======== DATA FOR REVIEW
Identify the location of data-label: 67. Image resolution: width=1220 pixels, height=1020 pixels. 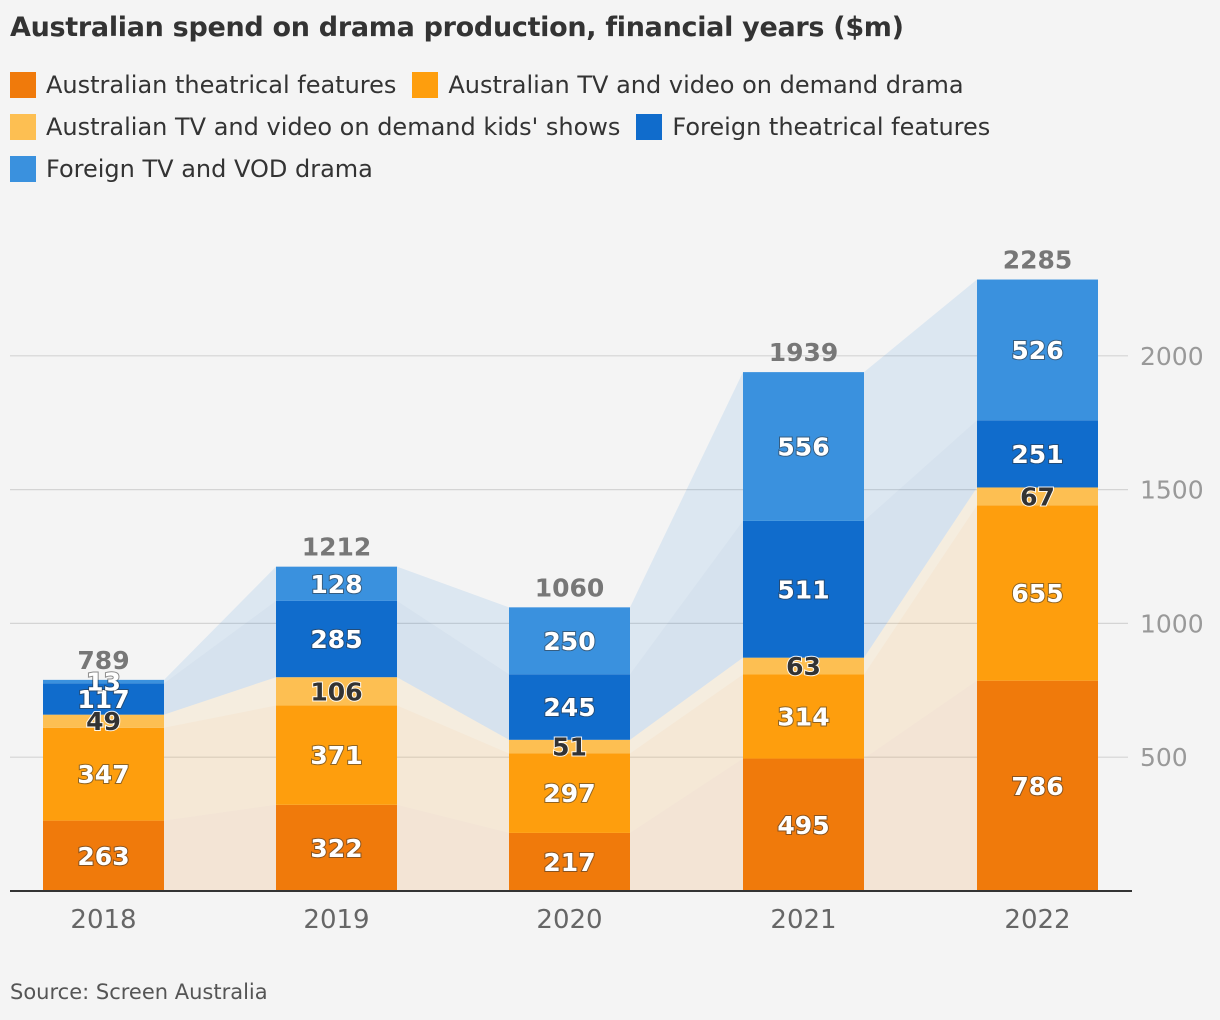
(1038, 496).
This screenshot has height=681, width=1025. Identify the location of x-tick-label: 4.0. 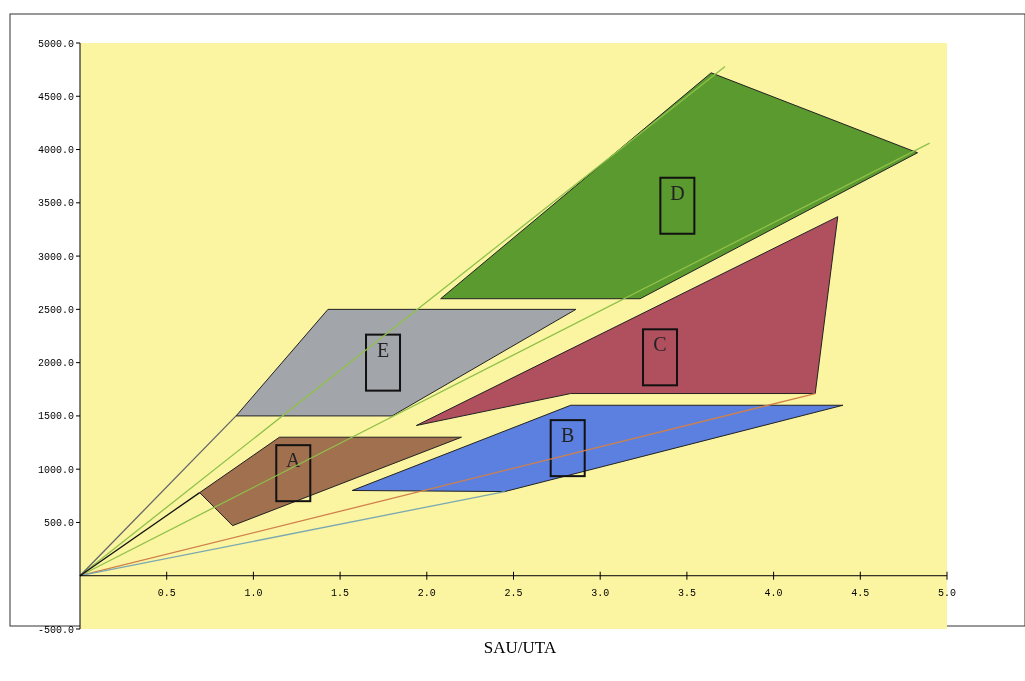
(774, 593).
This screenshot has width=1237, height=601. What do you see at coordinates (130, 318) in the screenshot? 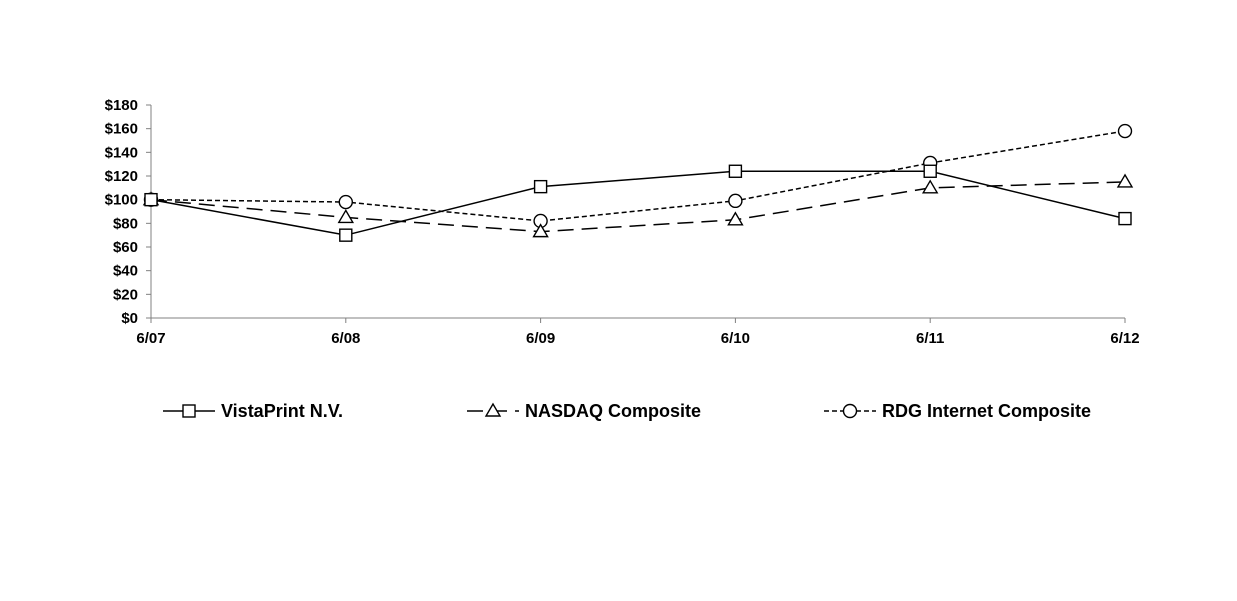
I see `y-tick-label: $0` at bounding box center [130, 318].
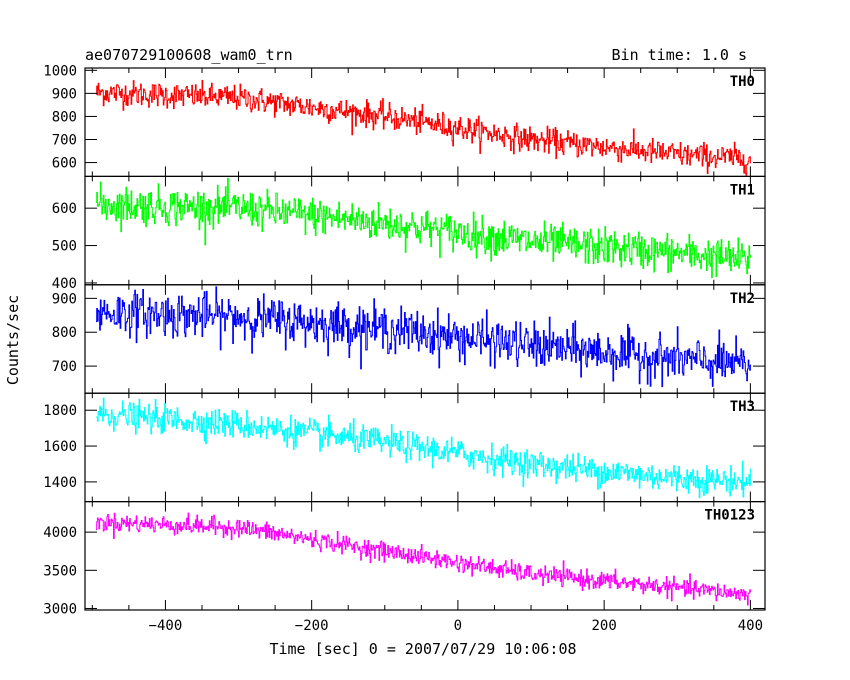 The image size is (850, 680). Describe the element at coordinates (64, 117) in the screenshot. I see `y-tick-label-th0: 800` at that location.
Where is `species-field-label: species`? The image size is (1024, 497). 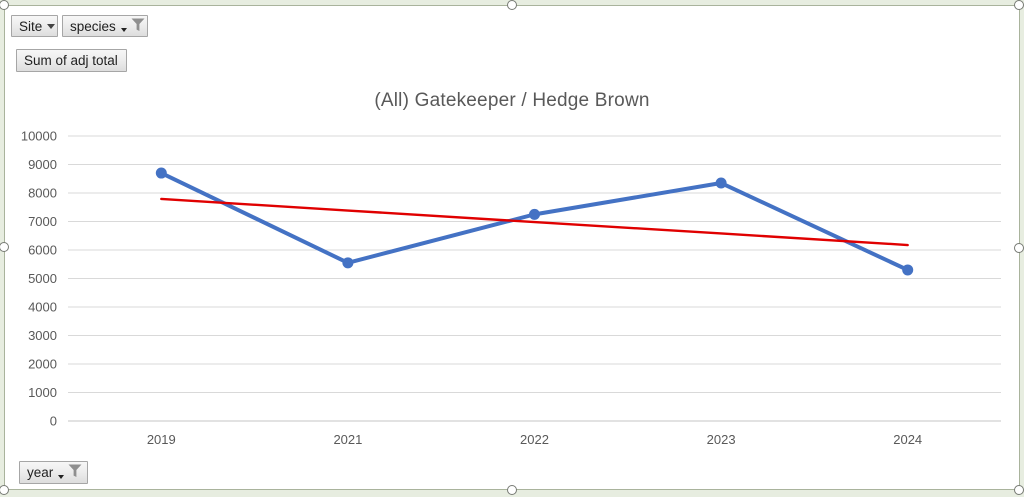 species-field-label: species is located at coordinates (93, 26).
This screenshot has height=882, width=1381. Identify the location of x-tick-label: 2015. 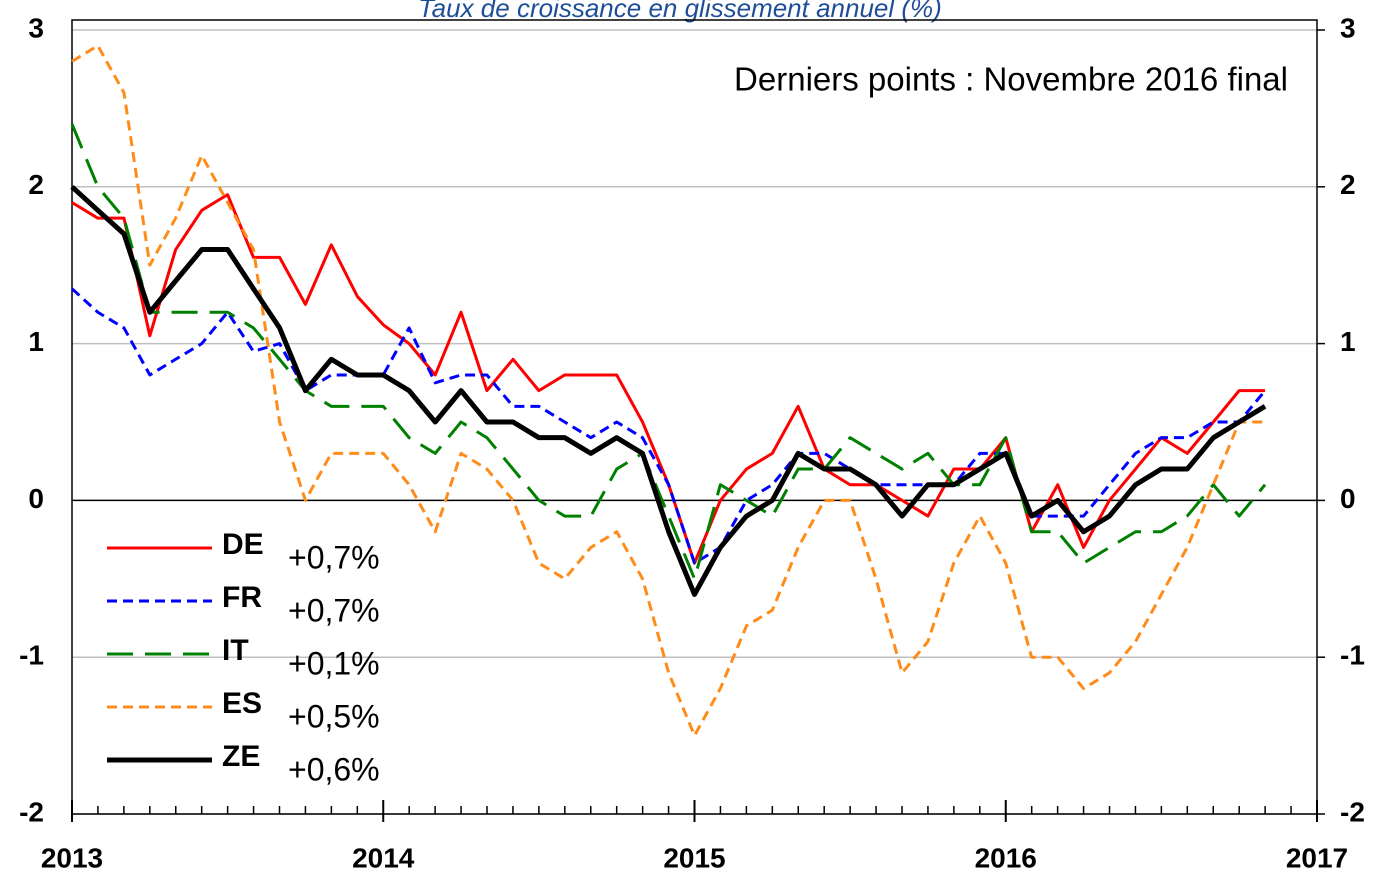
================
INSTRUCTIONS FOR THE TASK: Copy the material starting with the line that contains "This screenshot has height=681, width=1025." and going on through the line that contains "(774, 593).", leaving the pictures out of your answer.

TASK OUTPUT:
This screenshot has height=681, width=1025. Identify the location of x-tick-label: 4.0. 
(774, 593).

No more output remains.